Now, back to the authors at their tables: First, I gotta say that I hope none of this is too critical sounding for them, because I don’t think they’re doing anything wrong necessarily. They aren’t behaving unreasonably. But maybe we could improve the situation so it isn’t miserable for the authors sitting there, or awkward and worrisome for people approaching.
(Because it can’t just be me who feels like this)
One solution: sit there and read. You’ll still have to go back and forth from book to whoever is by your table, because getting too immersed in a book is a good way of sealing yourself off from anyone talking to you. But reading, lowering the book to say hey, and maybe keeping it lowered while the person hangs around, makes a nice prop that says “I’ve got a thing I can get back to when you’re done, no worries.” It takes the edge off. It relaxes.
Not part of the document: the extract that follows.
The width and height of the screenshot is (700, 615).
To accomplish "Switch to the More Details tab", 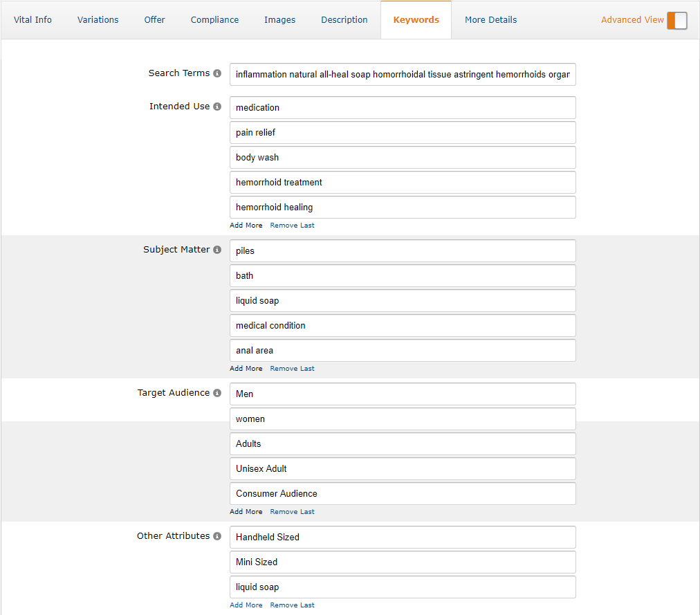I will pyautogui.click(x=490, y=19).
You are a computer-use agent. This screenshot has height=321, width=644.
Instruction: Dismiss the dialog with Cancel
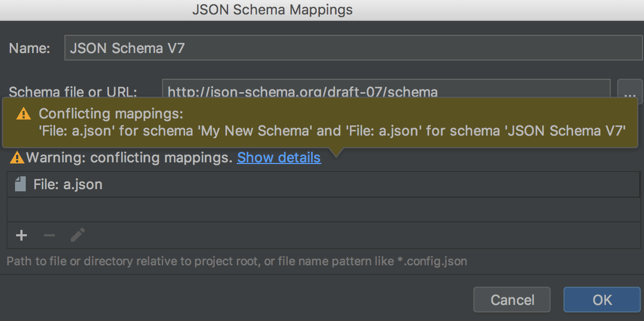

Another solution: Set up a second, smaller table, adjacent to your big display table, plop a laptop on it, and write. Selling your stuff and working seems like more fun for the author, and a good image for anyone approaching. Again, it gives an escape hatch and keeps that edge away. BONUS FUN: Do a Harlan Ellison! Get a small portable printer or write by hand if your handwriting is good enough, write a short story that you start while sitting there. Put the pages on the table somewhere, laid out, so someone could read them if they wanted. Selling books, occupying yourself, getting some attention with a stunt, and making everything a bit too busy to be that acutely focused on the sale.
Those are my ideas, those or variations of them. I think it’s a pretty specific little problem, and maybe not all that hard to solve. At the very least, it’s solvable just by a change of frame of mind. Understanding that the less you push, the more you might achieve.
(Or, it might just be me, I might just be a neurotic nut, it’s possible, there’s good evidence, and if that’s the case then I’ll go quietly.)